But the indignities didn’t cease with the pasting Republicans took on Nov. 4, 2008. In April 2009, Arlen Specter said adios to the Republicans. The same month, a lifelong Republican in Florida’s 5th congressional district said he would run as a Democrat. In May, even Joe the Plumber said he was quitting.

Secretaries of state and election clerks across America were announcing declining GOP voter-registration figures.

A year ago, someone asked the Yahoo! Answers site: “How long before the Republican Party is extinct?” The first response was, “It’s over. Failed philosophy. World is changing and leaving them behind.” Another blogger chimed in shortly thereafter, “Republicans in Freefall.”

A New York Times headline late last February warned: “Ailing GOP Risks Losing a Generation.” That was followed in May by a Time magazine story, “Republicans in Distress: Is the Party Over?”

This all culminated just a few months ago when Brendan Nyhan assessed the “Republican Brand” in an analysis on the respected Pollster.com blog.

Concluded Nyhan: “The overall finding is simple — the GOP’s standing relative to the Democrats … is worse than any opposition party [he studied]; the Republicans are currently viewed more negatively than any minority party in the previous four midterms in terms of both net favorables and the difference in net favorables between parties. In short, there’s no question that the GOP party brand is in worse shape than any opposition party in recent memory.”

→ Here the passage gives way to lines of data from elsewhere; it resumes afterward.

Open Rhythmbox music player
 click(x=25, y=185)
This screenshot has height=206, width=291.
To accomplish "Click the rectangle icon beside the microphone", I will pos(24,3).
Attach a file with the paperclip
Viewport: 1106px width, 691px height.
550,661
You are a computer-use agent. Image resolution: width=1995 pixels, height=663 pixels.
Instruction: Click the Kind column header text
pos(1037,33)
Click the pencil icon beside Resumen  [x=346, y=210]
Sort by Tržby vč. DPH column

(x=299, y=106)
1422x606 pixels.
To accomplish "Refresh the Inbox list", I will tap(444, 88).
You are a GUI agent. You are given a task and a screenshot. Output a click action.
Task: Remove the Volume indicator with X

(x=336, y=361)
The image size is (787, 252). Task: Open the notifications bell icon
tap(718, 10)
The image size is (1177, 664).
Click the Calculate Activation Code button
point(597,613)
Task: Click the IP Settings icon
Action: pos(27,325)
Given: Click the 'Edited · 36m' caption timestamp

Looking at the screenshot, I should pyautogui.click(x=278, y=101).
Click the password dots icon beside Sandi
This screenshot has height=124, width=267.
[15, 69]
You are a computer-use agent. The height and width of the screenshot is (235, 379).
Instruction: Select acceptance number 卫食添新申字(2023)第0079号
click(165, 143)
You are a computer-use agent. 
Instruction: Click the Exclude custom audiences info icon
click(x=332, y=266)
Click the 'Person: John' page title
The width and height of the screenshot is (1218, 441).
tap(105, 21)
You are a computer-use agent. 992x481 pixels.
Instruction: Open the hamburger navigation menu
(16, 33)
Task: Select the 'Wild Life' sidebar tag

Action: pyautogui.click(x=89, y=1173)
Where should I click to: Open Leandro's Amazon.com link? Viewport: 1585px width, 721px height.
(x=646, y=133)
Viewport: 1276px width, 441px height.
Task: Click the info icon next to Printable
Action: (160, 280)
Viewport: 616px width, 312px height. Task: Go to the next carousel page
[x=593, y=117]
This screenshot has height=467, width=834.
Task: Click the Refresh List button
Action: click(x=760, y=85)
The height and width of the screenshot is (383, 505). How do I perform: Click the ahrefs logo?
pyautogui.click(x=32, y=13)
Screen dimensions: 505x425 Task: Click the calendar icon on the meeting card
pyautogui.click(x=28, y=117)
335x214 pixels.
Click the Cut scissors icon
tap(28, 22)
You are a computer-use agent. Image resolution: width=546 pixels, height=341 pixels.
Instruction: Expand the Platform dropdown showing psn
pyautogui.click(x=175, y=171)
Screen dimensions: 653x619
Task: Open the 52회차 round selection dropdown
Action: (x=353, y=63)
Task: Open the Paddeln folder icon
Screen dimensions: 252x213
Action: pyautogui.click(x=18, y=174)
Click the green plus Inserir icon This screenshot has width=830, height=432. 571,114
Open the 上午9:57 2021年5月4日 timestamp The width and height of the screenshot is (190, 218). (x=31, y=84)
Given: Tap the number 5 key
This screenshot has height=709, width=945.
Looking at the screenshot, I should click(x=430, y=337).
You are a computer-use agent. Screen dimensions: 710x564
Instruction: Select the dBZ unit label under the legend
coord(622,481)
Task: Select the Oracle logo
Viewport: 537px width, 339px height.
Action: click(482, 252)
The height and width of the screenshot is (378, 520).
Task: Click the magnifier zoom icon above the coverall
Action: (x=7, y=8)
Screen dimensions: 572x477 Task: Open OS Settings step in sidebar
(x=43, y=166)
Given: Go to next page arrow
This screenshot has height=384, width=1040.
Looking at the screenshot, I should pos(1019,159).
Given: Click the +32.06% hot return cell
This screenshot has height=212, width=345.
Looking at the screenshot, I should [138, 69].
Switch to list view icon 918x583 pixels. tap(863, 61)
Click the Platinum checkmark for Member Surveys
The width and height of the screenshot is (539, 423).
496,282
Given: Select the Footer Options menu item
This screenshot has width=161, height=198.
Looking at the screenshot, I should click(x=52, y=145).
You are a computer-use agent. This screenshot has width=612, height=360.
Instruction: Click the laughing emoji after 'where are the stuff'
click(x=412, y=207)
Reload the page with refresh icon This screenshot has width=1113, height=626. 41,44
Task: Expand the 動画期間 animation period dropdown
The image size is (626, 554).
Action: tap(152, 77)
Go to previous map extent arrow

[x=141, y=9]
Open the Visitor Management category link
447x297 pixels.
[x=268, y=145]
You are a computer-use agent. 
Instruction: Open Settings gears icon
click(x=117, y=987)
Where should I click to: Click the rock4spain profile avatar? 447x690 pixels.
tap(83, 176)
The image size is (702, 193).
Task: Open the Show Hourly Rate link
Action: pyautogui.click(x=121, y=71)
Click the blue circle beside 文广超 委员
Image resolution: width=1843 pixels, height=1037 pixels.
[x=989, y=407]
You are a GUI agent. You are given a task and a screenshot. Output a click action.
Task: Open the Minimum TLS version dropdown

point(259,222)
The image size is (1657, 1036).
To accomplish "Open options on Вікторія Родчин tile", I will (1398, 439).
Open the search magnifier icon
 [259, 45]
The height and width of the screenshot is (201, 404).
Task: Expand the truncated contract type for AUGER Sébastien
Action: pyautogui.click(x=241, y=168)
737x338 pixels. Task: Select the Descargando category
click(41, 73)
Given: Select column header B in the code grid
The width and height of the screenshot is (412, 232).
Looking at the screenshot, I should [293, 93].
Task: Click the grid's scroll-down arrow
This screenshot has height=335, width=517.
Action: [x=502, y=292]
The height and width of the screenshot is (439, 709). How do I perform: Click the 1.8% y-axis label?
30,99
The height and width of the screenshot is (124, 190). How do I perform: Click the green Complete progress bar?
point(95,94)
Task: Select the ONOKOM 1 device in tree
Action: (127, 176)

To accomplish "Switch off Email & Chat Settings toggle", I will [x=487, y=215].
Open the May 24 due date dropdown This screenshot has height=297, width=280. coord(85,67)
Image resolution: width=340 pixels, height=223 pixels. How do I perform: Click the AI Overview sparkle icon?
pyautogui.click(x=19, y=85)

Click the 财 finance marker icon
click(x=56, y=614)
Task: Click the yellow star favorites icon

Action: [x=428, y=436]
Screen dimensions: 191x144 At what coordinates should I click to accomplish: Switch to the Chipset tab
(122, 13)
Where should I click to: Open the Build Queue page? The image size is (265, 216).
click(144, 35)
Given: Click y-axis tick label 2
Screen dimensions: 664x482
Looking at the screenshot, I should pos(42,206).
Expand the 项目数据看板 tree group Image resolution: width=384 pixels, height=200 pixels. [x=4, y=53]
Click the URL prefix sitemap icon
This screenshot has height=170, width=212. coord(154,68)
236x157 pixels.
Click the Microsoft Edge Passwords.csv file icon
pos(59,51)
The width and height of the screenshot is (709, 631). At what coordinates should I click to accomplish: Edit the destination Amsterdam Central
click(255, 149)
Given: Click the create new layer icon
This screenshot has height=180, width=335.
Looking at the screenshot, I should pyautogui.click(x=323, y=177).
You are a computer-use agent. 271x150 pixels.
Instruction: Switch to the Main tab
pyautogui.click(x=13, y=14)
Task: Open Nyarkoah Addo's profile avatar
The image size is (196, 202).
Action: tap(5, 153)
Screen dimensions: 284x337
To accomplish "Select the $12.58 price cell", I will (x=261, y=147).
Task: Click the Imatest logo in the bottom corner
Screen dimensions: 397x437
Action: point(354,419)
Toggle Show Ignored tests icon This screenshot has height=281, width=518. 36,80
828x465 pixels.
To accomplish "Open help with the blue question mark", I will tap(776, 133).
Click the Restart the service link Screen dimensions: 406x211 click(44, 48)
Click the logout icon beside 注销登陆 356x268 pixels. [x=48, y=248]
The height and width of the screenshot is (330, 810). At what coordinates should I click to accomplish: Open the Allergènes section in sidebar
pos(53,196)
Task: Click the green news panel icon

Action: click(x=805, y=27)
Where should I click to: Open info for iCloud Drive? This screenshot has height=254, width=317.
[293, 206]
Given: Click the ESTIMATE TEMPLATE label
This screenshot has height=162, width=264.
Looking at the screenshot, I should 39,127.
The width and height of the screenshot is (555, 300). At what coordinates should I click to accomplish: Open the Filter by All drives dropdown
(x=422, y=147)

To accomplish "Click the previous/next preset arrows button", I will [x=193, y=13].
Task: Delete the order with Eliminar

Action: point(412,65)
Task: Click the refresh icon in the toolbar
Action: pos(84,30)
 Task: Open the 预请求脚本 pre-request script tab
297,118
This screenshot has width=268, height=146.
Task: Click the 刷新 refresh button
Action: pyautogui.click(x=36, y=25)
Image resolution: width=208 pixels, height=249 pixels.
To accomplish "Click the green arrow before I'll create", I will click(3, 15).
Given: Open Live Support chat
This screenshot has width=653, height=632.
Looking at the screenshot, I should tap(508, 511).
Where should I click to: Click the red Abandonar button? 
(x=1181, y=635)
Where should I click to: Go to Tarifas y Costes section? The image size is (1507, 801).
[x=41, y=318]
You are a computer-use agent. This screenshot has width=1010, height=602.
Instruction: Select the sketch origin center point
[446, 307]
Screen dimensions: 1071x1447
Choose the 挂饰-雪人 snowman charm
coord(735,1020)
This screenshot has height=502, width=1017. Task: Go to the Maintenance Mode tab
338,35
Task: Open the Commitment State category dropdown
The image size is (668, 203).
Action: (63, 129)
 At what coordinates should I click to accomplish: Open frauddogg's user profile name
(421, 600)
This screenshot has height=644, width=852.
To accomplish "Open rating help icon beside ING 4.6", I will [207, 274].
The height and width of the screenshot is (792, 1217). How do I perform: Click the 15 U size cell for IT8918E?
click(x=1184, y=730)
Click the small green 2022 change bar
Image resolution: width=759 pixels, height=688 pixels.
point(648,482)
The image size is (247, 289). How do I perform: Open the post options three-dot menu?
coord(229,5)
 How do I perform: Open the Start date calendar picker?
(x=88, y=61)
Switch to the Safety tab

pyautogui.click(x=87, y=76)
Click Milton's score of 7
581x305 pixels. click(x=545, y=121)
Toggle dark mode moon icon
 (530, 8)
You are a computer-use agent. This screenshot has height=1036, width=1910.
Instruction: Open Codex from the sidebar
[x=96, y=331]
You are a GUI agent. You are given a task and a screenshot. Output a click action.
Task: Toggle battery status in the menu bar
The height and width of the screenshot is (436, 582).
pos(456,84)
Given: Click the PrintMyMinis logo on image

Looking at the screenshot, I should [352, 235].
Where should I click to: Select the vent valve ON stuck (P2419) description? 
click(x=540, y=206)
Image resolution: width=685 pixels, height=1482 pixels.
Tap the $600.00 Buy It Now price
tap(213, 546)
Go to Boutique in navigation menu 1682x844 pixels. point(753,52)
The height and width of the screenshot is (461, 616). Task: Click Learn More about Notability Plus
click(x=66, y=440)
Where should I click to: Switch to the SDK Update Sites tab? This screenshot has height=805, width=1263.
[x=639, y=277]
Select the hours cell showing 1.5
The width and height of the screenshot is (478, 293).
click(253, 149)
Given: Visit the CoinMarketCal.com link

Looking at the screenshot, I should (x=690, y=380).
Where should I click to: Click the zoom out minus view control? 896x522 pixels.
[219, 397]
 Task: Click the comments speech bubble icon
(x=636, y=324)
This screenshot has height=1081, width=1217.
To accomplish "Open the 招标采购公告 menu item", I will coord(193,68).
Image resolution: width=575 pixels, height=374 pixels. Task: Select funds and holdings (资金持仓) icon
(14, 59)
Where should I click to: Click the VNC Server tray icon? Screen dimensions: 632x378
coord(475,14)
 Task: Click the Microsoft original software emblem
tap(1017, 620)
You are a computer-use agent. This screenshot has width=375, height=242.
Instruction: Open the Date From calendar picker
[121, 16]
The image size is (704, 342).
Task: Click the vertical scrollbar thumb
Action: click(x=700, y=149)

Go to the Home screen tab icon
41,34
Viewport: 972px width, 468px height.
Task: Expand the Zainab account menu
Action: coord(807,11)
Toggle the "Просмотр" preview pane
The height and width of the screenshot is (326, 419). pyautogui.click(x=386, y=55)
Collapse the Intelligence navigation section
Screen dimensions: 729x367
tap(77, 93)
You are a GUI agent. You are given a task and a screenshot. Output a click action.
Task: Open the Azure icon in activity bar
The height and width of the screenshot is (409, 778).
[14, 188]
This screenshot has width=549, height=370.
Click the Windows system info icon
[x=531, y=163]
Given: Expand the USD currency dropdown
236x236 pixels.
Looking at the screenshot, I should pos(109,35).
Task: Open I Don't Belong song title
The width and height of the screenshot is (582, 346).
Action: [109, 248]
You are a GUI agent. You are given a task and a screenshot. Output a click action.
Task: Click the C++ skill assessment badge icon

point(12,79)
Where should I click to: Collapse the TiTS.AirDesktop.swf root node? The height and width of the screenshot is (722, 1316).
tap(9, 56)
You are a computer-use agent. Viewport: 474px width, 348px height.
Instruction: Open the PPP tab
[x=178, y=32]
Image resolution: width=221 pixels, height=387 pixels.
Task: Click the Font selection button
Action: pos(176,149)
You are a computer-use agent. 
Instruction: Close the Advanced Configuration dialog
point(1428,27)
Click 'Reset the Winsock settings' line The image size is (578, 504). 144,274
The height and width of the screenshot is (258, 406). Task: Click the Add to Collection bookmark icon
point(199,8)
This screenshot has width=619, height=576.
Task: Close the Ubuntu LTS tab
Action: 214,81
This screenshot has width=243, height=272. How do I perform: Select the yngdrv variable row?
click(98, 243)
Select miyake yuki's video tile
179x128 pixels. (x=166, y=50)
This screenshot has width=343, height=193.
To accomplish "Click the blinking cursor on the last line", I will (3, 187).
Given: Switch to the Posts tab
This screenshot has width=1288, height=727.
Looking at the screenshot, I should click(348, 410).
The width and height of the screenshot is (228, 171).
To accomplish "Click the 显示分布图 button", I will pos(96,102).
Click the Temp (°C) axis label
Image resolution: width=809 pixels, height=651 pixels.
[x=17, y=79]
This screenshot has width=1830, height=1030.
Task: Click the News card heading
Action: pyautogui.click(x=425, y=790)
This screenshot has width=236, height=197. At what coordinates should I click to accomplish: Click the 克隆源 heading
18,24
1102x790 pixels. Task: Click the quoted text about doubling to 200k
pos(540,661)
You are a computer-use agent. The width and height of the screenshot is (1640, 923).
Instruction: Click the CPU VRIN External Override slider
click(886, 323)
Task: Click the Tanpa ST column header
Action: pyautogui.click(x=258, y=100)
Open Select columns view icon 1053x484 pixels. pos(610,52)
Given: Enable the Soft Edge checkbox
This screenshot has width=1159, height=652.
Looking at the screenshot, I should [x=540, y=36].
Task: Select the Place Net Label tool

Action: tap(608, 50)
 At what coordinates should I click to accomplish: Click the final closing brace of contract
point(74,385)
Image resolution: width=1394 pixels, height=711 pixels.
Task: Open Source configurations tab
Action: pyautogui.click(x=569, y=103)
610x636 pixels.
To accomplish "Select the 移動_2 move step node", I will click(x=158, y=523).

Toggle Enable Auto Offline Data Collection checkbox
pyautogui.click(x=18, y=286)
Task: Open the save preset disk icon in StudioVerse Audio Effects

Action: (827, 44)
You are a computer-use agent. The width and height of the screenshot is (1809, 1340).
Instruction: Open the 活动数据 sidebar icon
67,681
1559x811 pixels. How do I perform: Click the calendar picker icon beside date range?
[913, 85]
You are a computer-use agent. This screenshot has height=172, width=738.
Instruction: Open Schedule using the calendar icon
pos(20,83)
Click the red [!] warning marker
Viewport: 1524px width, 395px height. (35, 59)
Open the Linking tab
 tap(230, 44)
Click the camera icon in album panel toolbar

Conservative radio host and one-time Republican John Batchelor summed all this up in the vernacular, declaring his Republican Party a corpse. “The GOP is a mummy-wrapped skeleton sitting in its own chilly mausoleum of bilious resentments and creepy sentimentality.”

And then, when the body was buried and molding, along came the Virginia and New Jersey gubernatorial elections, followed by the Massachusetts Senate miracle. It’s a Republican resurrection, some would say. But is it really? Or have Obama and the Democrats done such a bad job that voters will choose a dead Republican over a live Democrat?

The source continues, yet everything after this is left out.